The driver and I eventually made our way to Yerevan that evening. But not until we’d met a friend by the bridge in Vanadzor so I could give her a laptop I’d brought from the U.S. And not until he’d told me the unabridged version of his three divorces. For once I revealed rather little about myself, utterly fascinated with the stories of this man who had over-shared since we left Tbilisi.
When I arrived at my friend Gohar’s home, I was welcomed with some of my favorite things. Diagonally sliced soujoukh, salty string cheese, a selection of dried fruit, and a bottle of wine. Her brand of hospitality is gentle and unassuming, like a warm embrace after a long day. I told her of the day’s adventures. The toilet no one would claim as their own. The surprise visit to a place in the mountains I once called home. And the stories from the driver. She listened and laughed with me as she cooked more food and asked what I would eat for breakfast.

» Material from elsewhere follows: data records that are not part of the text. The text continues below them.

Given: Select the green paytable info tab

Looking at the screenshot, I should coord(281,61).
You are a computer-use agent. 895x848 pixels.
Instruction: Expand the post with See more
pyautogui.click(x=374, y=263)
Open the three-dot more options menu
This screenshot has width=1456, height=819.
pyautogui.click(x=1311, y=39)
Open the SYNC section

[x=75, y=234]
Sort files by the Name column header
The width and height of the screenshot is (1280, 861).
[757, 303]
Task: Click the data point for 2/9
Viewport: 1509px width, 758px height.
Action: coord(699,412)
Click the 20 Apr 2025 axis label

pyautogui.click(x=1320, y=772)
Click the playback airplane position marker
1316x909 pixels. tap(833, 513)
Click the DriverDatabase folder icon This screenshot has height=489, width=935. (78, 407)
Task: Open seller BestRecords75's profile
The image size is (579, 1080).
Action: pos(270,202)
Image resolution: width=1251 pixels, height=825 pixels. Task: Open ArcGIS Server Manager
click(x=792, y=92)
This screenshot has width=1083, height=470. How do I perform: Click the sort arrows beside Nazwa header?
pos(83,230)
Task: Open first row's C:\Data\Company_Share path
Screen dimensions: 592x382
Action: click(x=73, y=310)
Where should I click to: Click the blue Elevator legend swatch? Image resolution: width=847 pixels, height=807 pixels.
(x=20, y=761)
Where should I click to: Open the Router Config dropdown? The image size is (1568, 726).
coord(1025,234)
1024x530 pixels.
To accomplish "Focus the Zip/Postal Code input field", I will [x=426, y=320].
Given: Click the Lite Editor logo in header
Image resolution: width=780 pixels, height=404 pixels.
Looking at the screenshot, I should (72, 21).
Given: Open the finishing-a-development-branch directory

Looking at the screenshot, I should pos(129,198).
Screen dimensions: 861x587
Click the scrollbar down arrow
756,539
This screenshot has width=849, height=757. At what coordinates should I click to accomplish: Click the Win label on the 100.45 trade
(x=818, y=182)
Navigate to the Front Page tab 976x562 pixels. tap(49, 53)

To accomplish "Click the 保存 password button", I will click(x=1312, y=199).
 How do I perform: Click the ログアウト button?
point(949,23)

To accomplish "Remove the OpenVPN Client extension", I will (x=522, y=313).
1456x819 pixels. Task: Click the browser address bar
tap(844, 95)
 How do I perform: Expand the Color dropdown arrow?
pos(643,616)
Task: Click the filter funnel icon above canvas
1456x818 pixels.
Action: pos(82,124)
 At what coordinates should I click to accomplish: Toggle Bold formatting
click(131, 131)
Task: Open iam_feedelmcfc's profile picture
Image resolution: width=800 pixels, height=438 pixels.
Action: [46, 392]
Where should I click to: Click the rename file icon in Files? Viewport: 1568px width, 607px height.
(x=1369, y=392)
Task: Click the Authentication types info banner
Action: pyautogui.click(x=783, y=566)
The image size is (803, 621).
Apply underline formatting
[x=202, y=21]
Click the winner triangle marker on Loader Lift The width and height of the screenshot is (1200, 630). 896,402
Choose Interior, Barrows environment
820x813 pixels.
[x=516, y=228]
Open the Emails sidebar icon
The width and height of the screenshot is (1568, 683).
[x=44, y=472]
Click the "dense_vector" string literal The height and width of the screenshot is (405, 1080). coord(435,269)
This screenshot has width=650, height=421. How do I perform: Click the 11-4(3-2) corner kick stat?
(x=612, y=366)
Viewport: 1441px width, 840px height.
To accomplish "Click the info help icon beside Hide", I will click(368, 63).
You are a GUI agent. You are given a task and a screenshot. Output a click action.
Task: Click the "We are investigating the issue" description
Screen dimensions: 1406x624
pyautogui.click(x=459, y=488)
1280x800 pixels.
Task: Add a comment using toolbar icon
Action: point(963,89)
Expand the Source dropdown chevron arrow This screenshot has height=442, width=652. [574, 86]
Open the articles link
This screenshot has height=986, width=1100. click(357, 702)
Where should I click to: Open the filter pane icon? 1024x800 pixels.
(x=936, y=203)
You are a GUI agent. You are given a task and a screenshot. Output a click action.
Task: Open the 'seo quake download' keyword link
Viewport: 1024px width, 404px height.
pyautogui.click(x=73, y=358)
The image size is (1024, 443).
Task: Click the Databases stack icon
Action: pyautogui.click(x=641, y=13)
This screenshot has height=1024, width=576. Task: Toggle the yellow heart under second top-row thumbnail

I went to sleep easily that night, relieved to be there in the cool air of October instead of in the sweltering August heat like my last half a dozen visits. Like lying in bed after a day of skiing and still feeling the slopes in my legs, I felt the twists and turns of conversations in my mind and the fresh air of perspective on my face. Tomorrow would be a new day of opportunities, but today had been grand.